Alla fierezza anagrafica Alberti ammette di essere arrivata lentamente e non senza difficoltà: “Non avrei mai pensato di compiere ottant’anni perché da giovane facevo fatica ad accettare l’idea degli anni che passavano, mi facevano pensare alla morte ed era un’idea che trovavo indigeribile – racconta – tant’è che pensavo anche (ma sapendo bene che mai ne avrei avuto il coraggio) al suicidio, come paradossale atto, autoderminante, contro l’invecchiamento”.

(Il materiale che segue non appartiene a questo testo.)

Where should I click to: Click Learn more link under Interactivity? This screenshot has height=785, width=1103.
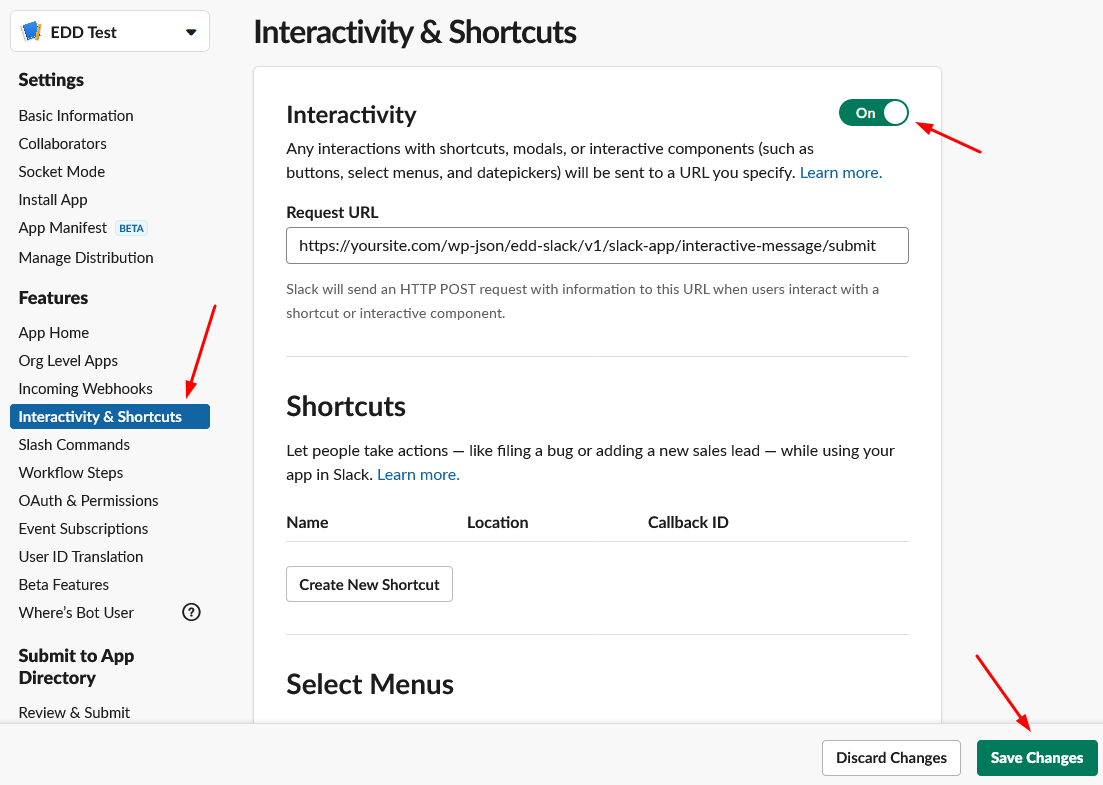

La prima volta che si sentì vecchia, ricorda, risale addirittura ai suoi 24 anni: “Incontrai un compagno di università che non vedevo da un po’ e che davanti a qualche mia piccola ruga intorno alla bocca, dovuta al fatto che ho sempre riso tanto, mi disse “ma come sei invecchiata”. Ci rimasi malissimo, e a lungo, poi con il tempo ho capito che gli uomini esorcizzano la loro paura di invecchiare trasferendola sulle donne”.

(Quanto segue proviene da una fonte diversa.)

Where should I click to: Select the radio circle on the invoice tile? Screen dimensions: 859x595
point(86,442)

La consapevolezza, se non la fierezza (“non mi sento orgogliosa di essere arrivata a ottant’anni non ho nessun merito”) è arrivata con il tempo anche grazie al suo carattere: “Ho capito che si può invecchiare gioendo della vita, delle piccole cose, del gatto che abbiamo preso da poco, degli amici che abbiamo. Non ho mai cercato amicizie mirate, di convenienza, ma solo quelle disinteressate”. E al traguardo degli ottanta vorrebbe che i vecchi fossero guardati con riguardo, come un tempo: “I vecchi ricordano la morte, un tabù di questa era consumistica. Una volta invece la vecchiaia era uno status: ai miei nonni, ma anche i miei genitori, che chiamavamo “i vecchi” conferivamo un’autorità assoluta”. Lei intanto, evita chi comincia a guardarla “come se non ci fossi più. Voglio frequentare soltanto chi mi considera eterna”.